The cover of a 1945 Turkish edition. |
The trajectory here is tragic—based on my reading, cocaine
habits in novels generally do result in trouble—but most of the journey is ridiculously
fun and carnivalistic, even with (or perhaps because of?) looming death. There’s
even a revolver on page 36. And an orgy in a penguin room, a lover with a
coffin, strawberries soaked in Champagne and ether, and a scandal because Tito
invents a newspaper article about an execution and the article is published even though the
execution is commuted. And there are lines like “Gambling is not the pleasure
of winning, but a feeling that you are living intensely.” Which Tito does, with
his Italian girlfriend Maud (née Maddalena) and his Armenian girlfriend
Kalantan (she of the coffin), and what must amass to kilos of cocaine. I
enjoyed Eric Mosbacher’s translation very much for its feel of another time and--perhaps even more important for the translator in me--a sense that he made lots of excellent decisions about how to handle Cocaine’s form, vocabulary (tepidarium, anyone?), and wonderful peculiarities.
For more on Cocaine:
M.A. Orthofer’s review on The Complete
Review, which concludes, “Cynical, yes, and arguably offensively amoral,
Cocaine is still grand entertainment, exceptionally well done.”

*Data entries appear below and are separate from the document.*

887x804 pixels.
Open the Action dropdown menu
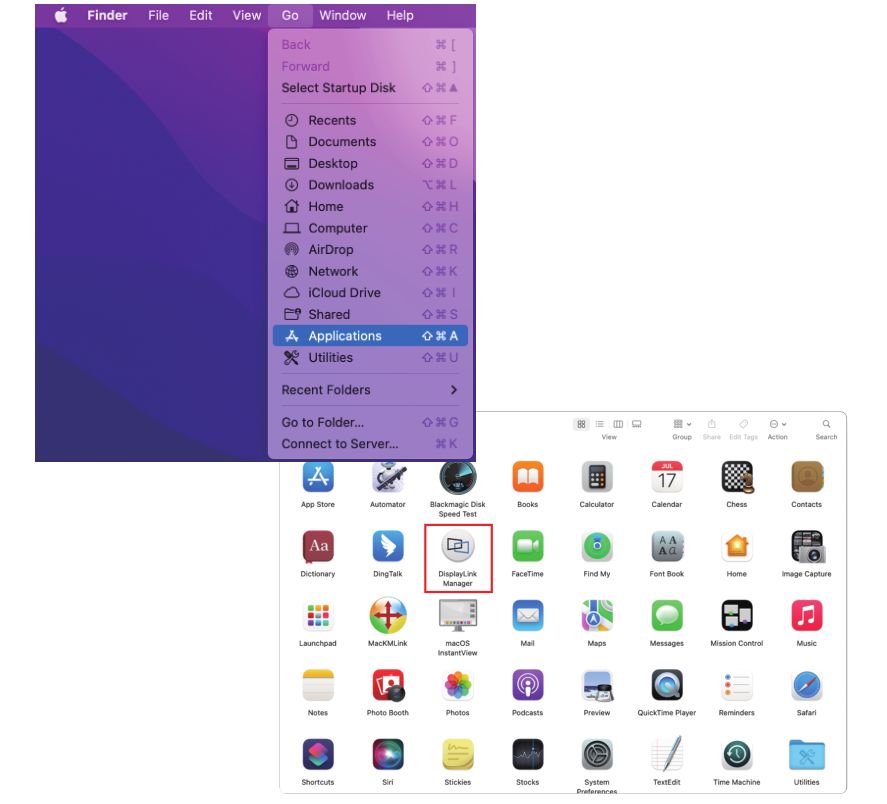click(778, 424)
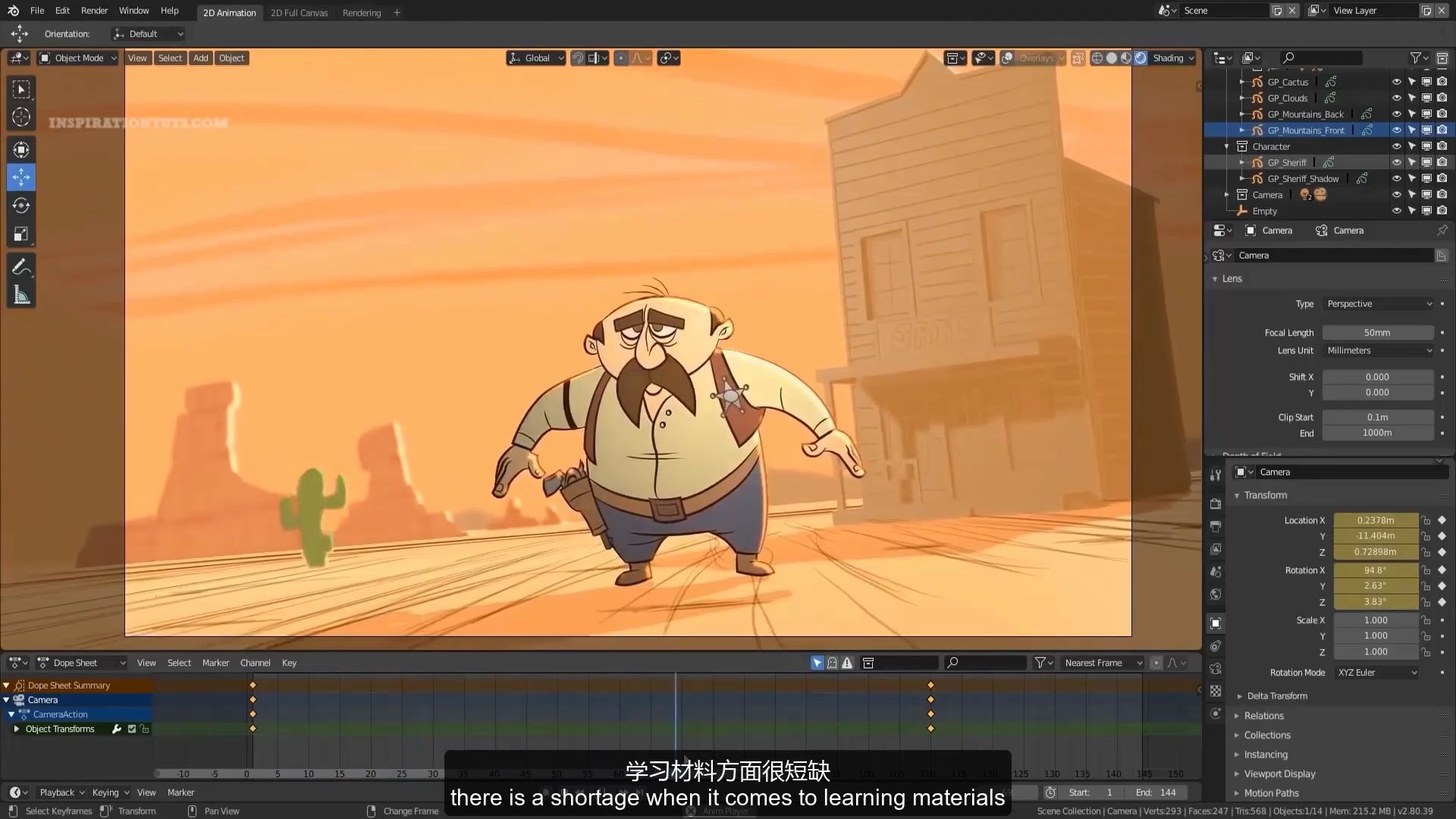Select the Measure tool
This screenshot has height=819, width=1456.
pyautogui.click(x=20, y=293)
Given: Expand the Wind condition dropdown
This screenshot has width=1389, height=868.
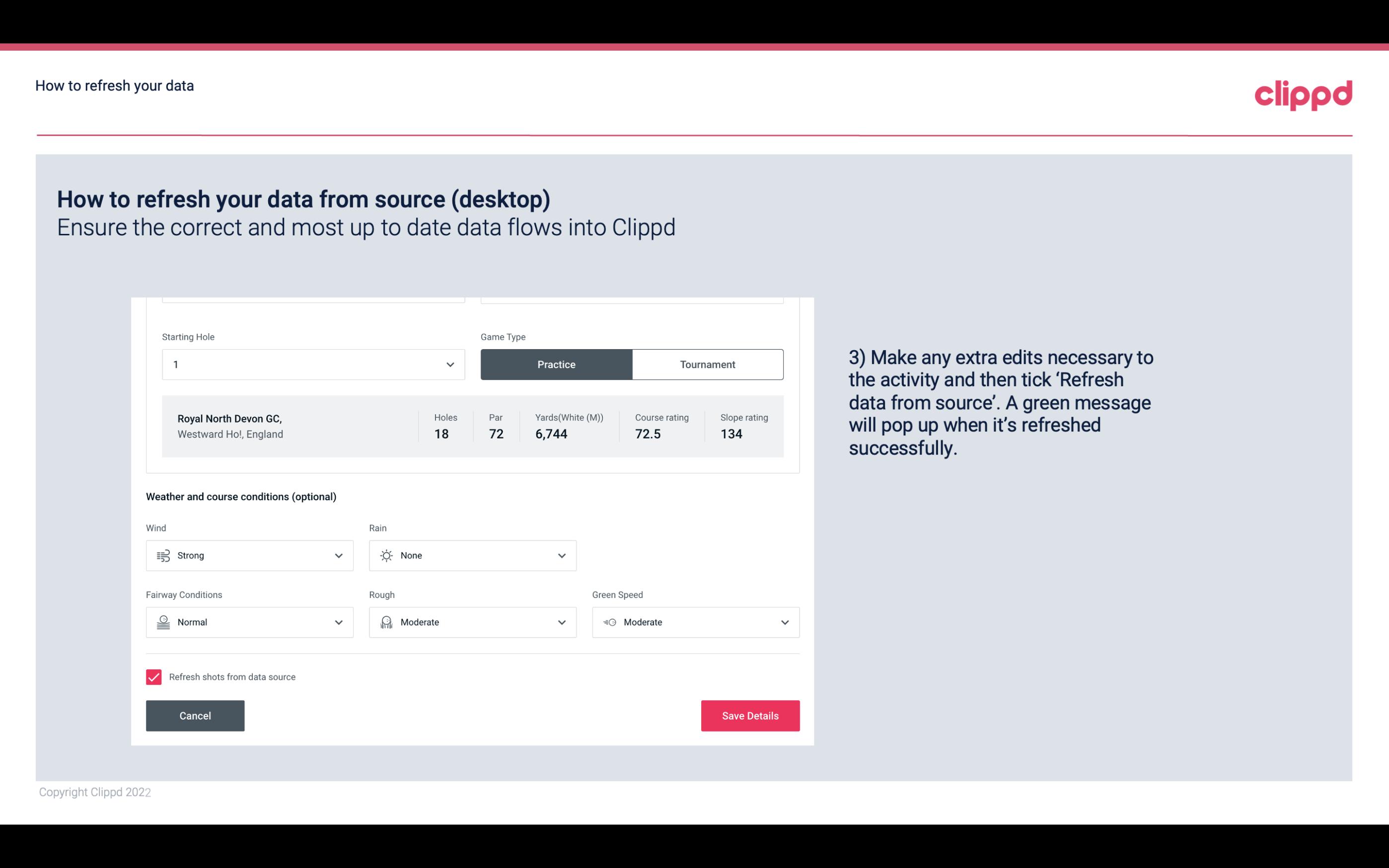Looking at the screenshot, I should tap(338, 555).
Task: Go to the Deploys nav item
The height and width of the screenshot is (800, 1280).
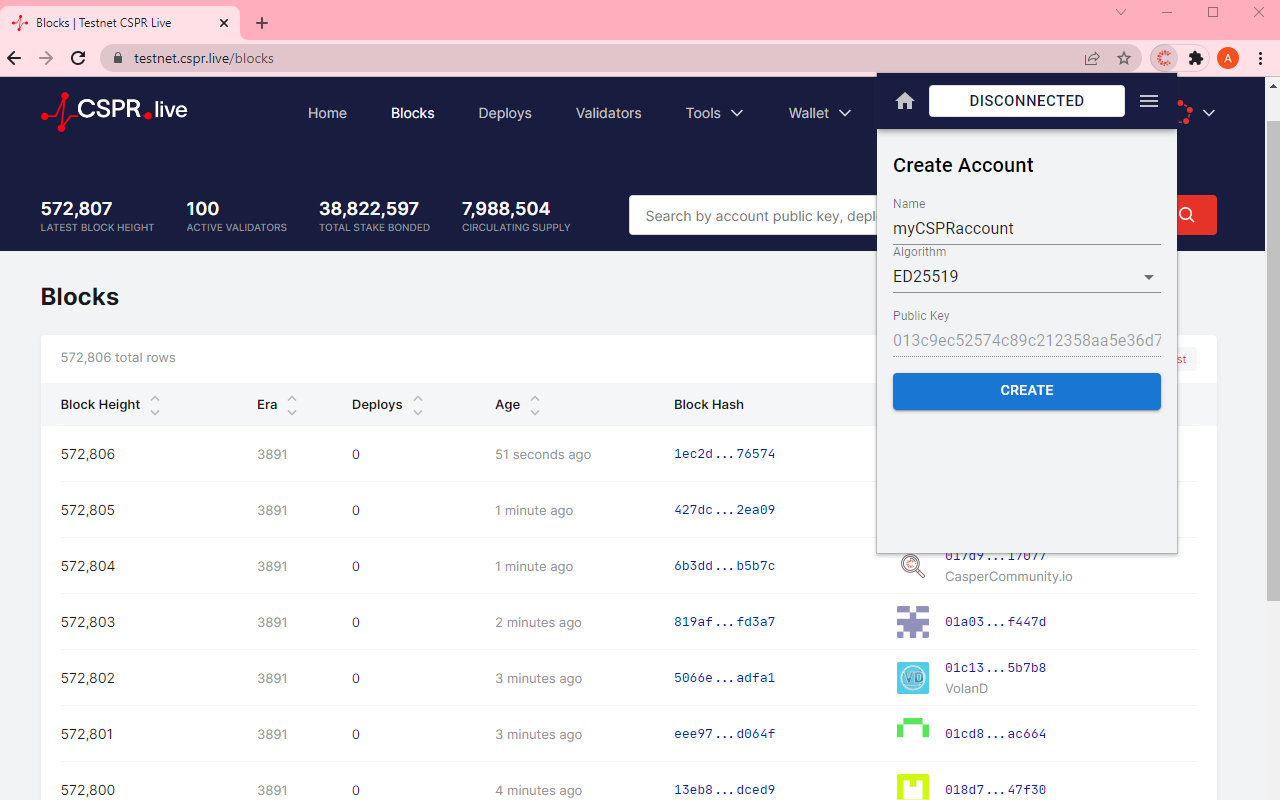Action: coord(505,113)
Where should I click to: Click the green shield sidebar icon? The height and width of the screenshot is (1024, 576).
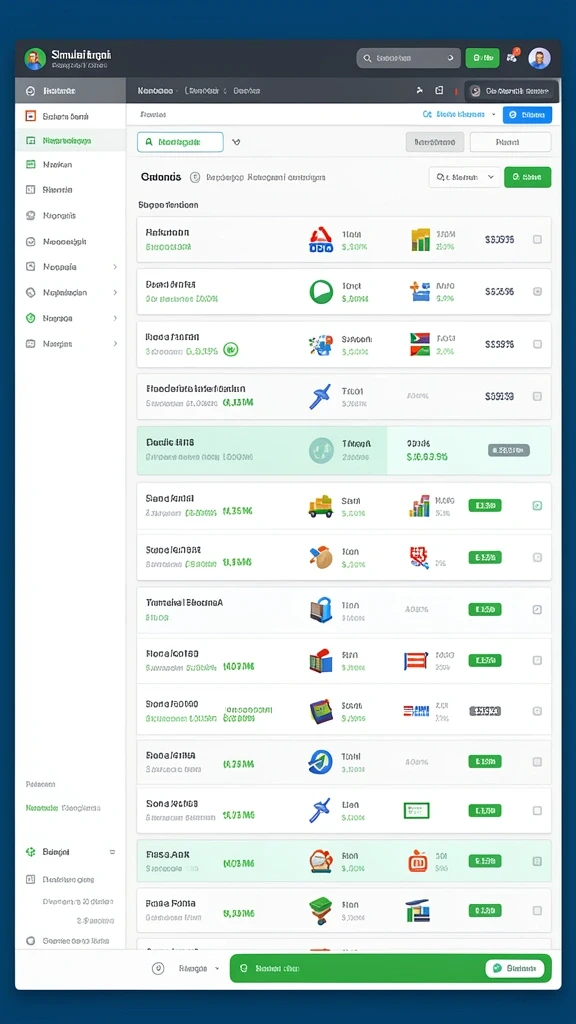[x=30, y=318]
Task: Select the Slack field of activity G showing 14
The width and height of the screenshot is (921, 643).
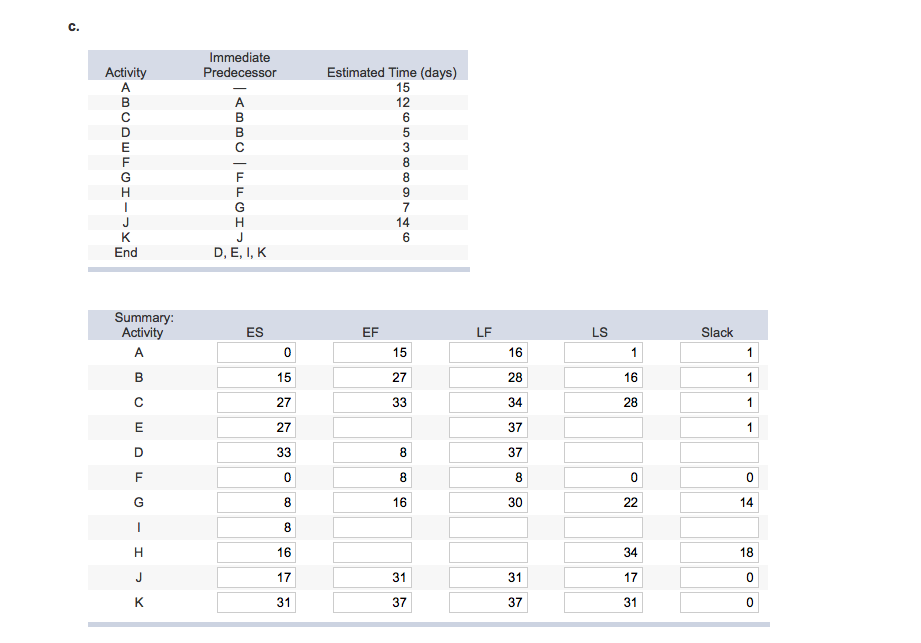Action: (x=719, y=502)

Peter Keough on Artsfuse.org,
with this summary at the top: “Cocaine’s
bleak and brilliant satire, lush and intoxicating prose, and sadistic
playfulness remain as fresh and caustic as they were nine decades ago.”
A version of Alexander Stille’s afterword to Cocaine, from the NYRblog.
Up Next:
Catherine O’Flynn’s Mr. Lynch’s Holiday,
an interesting counterbalance to Cocaine…
Disclosures: I
received a galley copy of Cocaine
from my local and very independent bookstore, Longfellow Books, which sells books
from New Vessel Press,
publisher of Cocaine. A smart move on
their part for absolutely all concerned because a) I’d looked at Cocaine but it didn’t strike me at all in
the store but b) it definitely struck me when I got home (!?) and c) I loved
the book and d) I’m already planning to buy a couple copies for holiday gifts. (BTW:
My purchase of a stack of books, many of which were translations, including a
copy of Pedro Mairal’s The Missing Year
of Juan Salvatierra, also published by New Vessel, is what spurred the
gift… This, dear people, is only one of many reasons I love my independent book
store so much. They know me as a person and a reader not as a user name,
password, and credit card history. Plus they host great events!)